Regional Gardening Reports :: National Gardening Association

Middle South

December, 2008
Regional Report

Check Houseplants for Pests

Examine houseplants for signs of pests, focusing your attention on the new growth, the leaf axils (where the leaf meets the stem), and the undersides of the leaves. Look for fine webbing (mites), white cottony-looking spots (mealybugs), a flurry of tiny white insects (whiteflies), and a sticky substance on leaves (the honeydew secreted by scale and other insects). All of these can be controlled by washing foliage with warm, soapy water or with sprays of insecticidal soap.

Watch for Freeze-Thaw Heaving

The soil in our region freezes and thaws throughout the winter, and the alternating expansion and contraction can push small plants right out of the soil.
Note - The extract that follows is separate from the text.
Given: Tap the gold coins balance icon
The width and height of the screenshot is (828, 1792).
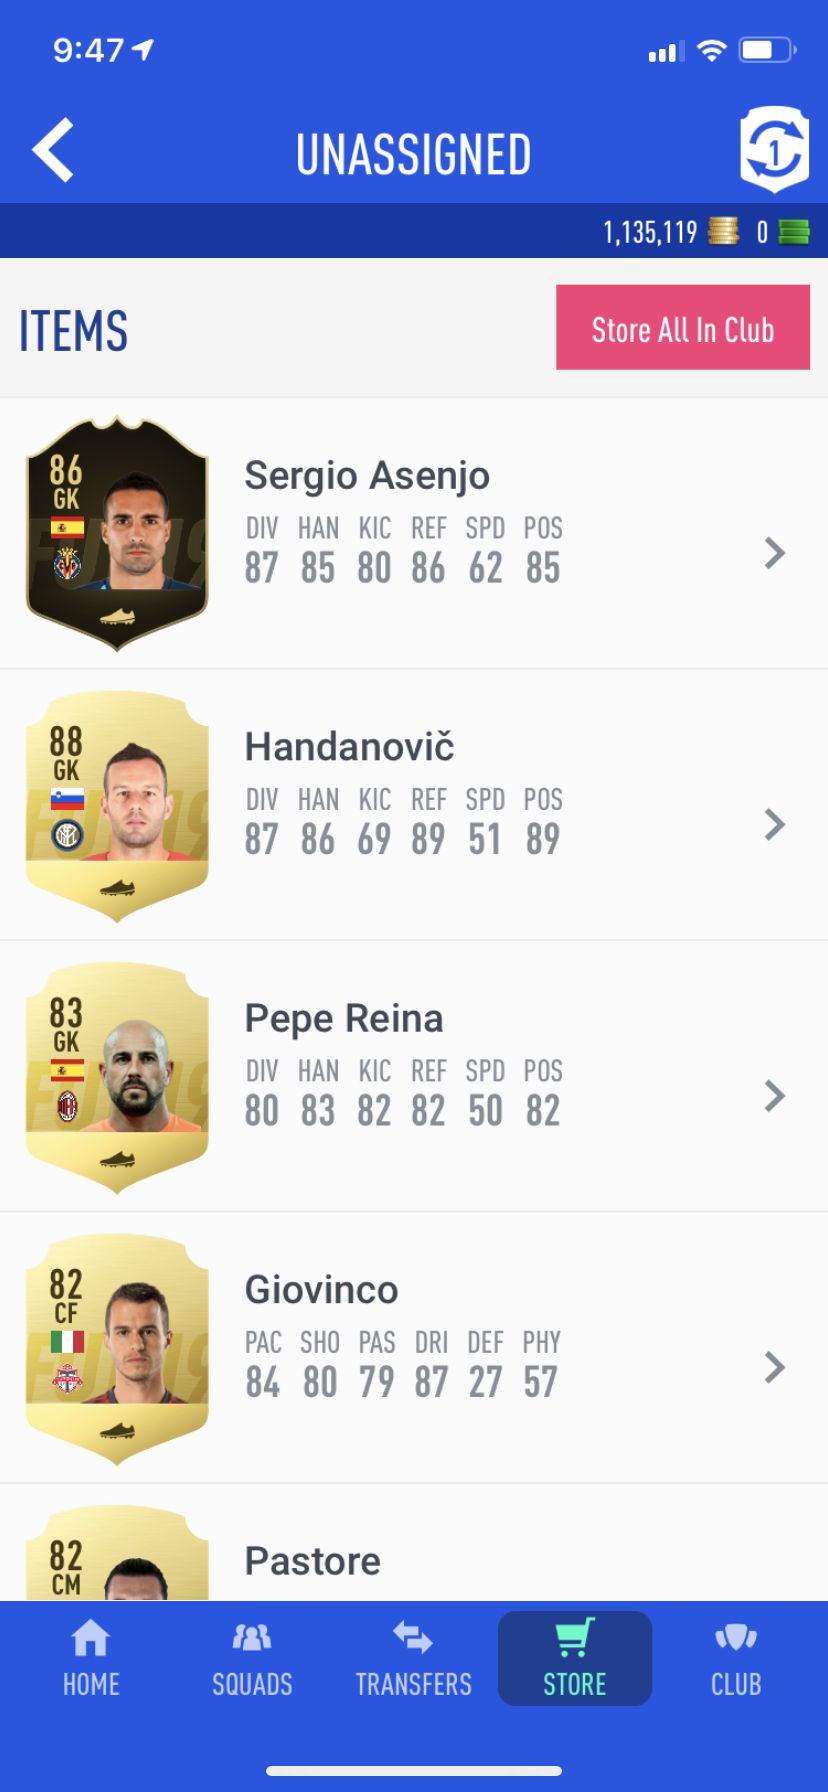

Keep an eye out for plants that appear unearthed and tuck them back in. Mulching after a cold spell can help keep soil consistently cool.

Clean and Sharpen Tools

Clean all tools before storing them for the winter. Sharpen the blades on your hoes, spades, and pruners, and give wooden handles a rubdown with linseed oil. Run your mower until the gas is gone and then drain the oil.

Spread Organic Matter

While vegetable beds are at rest, blanket them with a 3- to 4-inch layer of organic matter, such as shredded leaves or aged manure, and let it sit there over the winter. Dig it into the soil in spring, or just push the material aside and set plants into the soil underneath.

Avoid Using Salt to De-Ice

Although salt does melt ice, it can also damage plant roots. Where possible, use sand or kitty litter to provide traction, or use one of the commercially available products made to melt ice without damaging plants.